Top-Down Discipline: The Effects of Carceral Ideology on Low-Income and Racial Minority Students

To what extent does carceral ideology—an orientation toward punitive practices—act as a structural barrier to reducing persistent educational inequalities for Black students?

Carceral ideology, or the propensity to solve problems through surveillance, coercion, and confinement, is a belief system that views societal problems as individual and familial failures that require correction. This ideology situates Black students as inherently deviant, creating the rationale and tools for their disparate disciplinary treatment, and resulting in higher school suspension rates than their White peers. The accumulation of carceral practices can alter the education, beliefs, and identities of Black students in ways that inhibit their successful transition to college, the workplace, and other environments inhabited by the White middle- and upper-classes.
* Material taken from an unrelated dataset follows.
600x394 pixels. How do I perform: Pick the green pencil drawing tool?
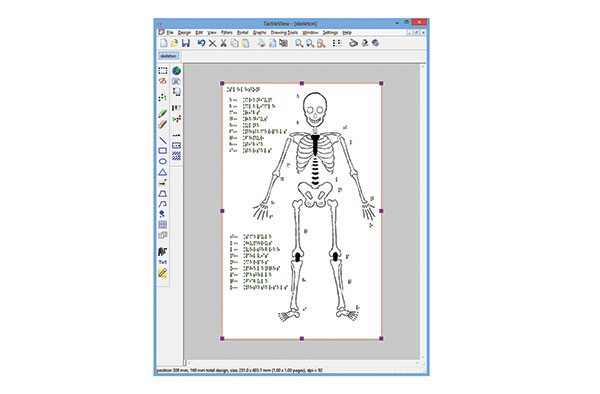pyautogui.click(x=163, y=114)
With this award, Brodnax aims to measure the prevalence of carceral ideology in schools, describe the variation in carceral ideology across school types, and identify carceral mechanisms that shape disciplinary and academic outcomes so that they might eventually be removed. Brodnax will expand her skills in qualitative methods and youth development by working with her mentor Carla Shedd, Associate Professor of Sociology at Georgetown University. Pamela Herd, Professor of Public Policy at Georgetown University, will provide mentorship on policy informed sociological frameworks.